Row echelon form (REF) requires: (1) all-zero rows at the bottom, (2) each leading entry (pivot) is to the right of the pivot above it, and (3) entries below each pivot are zero. This is the goal of Gaussian elimination. Reduced row echelon form (RREF) adds two more requirements: (4) each pivot equals exactly 1, and (5) entries above each pivot are also zero. RREF is produced by Gauss-Jordan elimination and gives the solution directly without back substitution.
During row reduction, if you produce a row of the form [ 0 0 0 | c ] where c is nonzero, the system is inconsistent — it has no solution. This row says 0 = c, which is impossible. Stop row-reducing and write 'no solution' or 'inconsistent system.'
A dependent system produces a row of all zeros [ 0 0 0 | 0 ] during row reduction, with fewer pivot columns than variables. The variables corresponding to columns without pivots are free variables. Express each basic variable in terms of the free variables using back substitution or RREF, then write the solution as a parametric family.
Matrix multiplication AB is defined only when the number of columns in A equals the number of rows in B. If A is m by n and B is n by p, the product AB is m by p. Matrix multiplication is NOT commutative in general: AB and BA may not be equal, and BA may not even be defined when AB is.

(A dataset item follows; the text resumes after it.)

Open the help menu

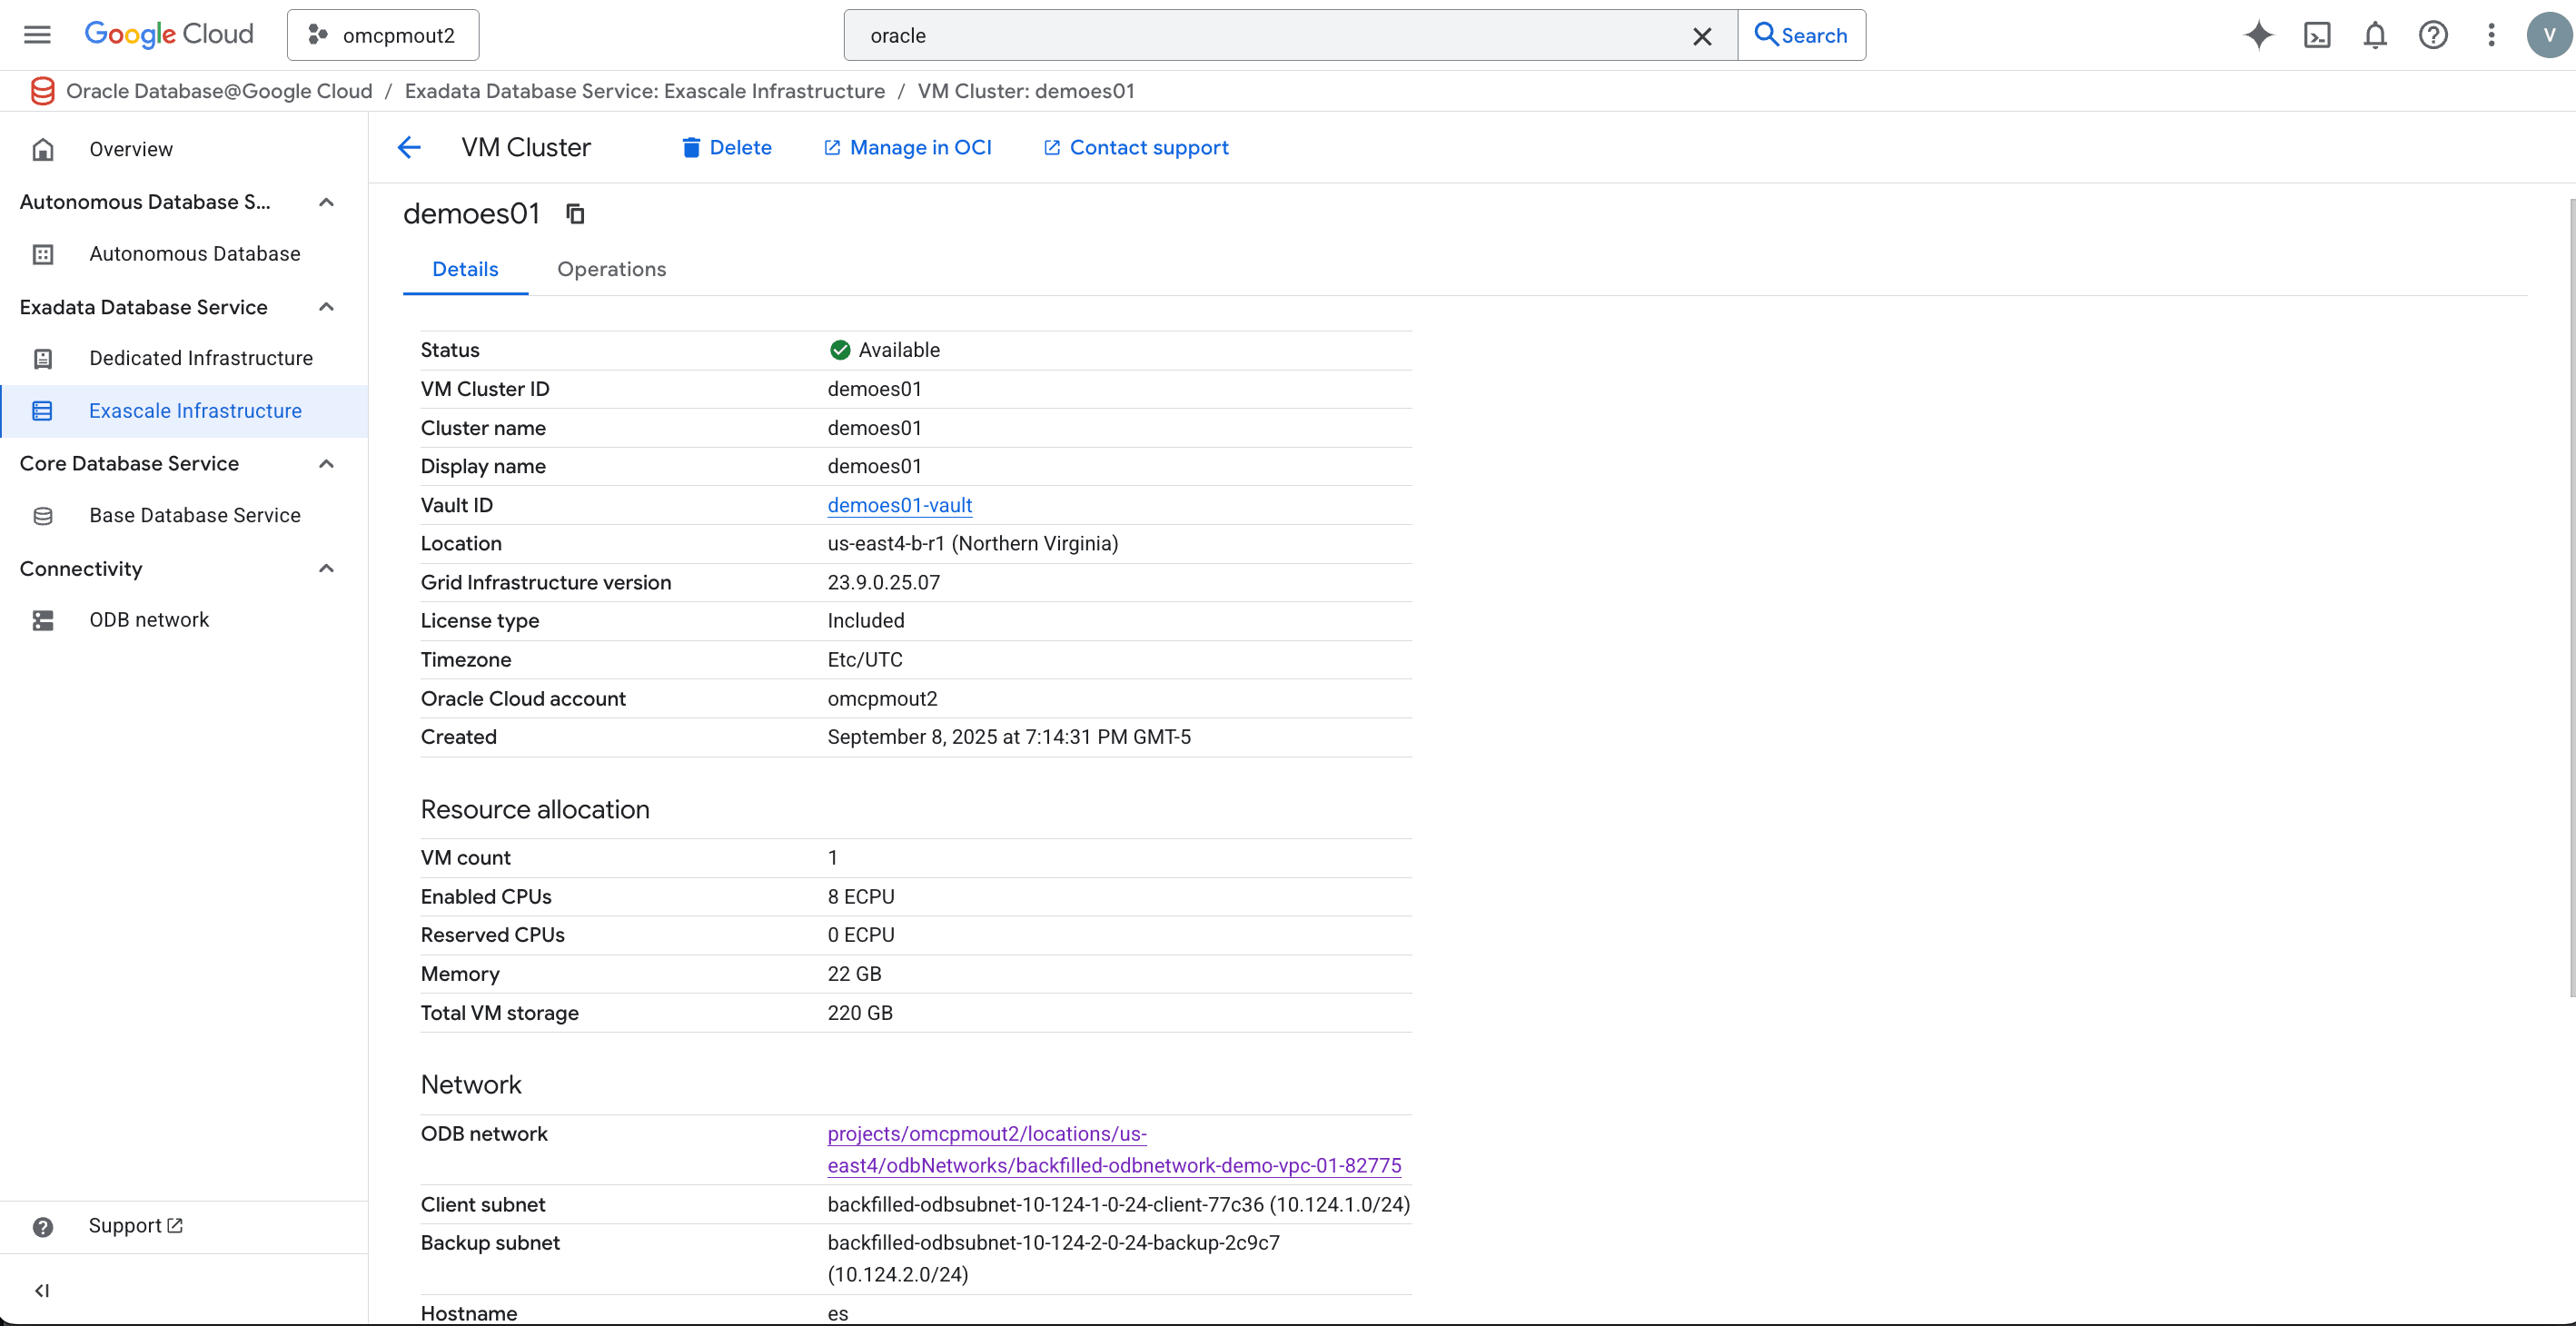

For A = [[a, b], [c, d]] with det(A) = ad - bc not equal to zero, the inverse is A inverse = (1 / (ad - bc)) times [[d, -b], [-c, a]]. The recipe: swap the main diagonal entries, negate the off-diagonal entries, then divide every entry by the determinant. If det(A) = 0 the matrix is singular and has no inverse.
For the 2x2 system ax + by = e and cx + dy = f, let D = ad - bc (the determinant of the coefficient matrix). Form Dx by replacing the first column with the constants [e, f] to get Dx = ed - bf. Form Dy by replacing the second column to get Dy = af - ce. Then x = Dx/D and y = Dy/D. Cramer's Rule requires D not equal to zero.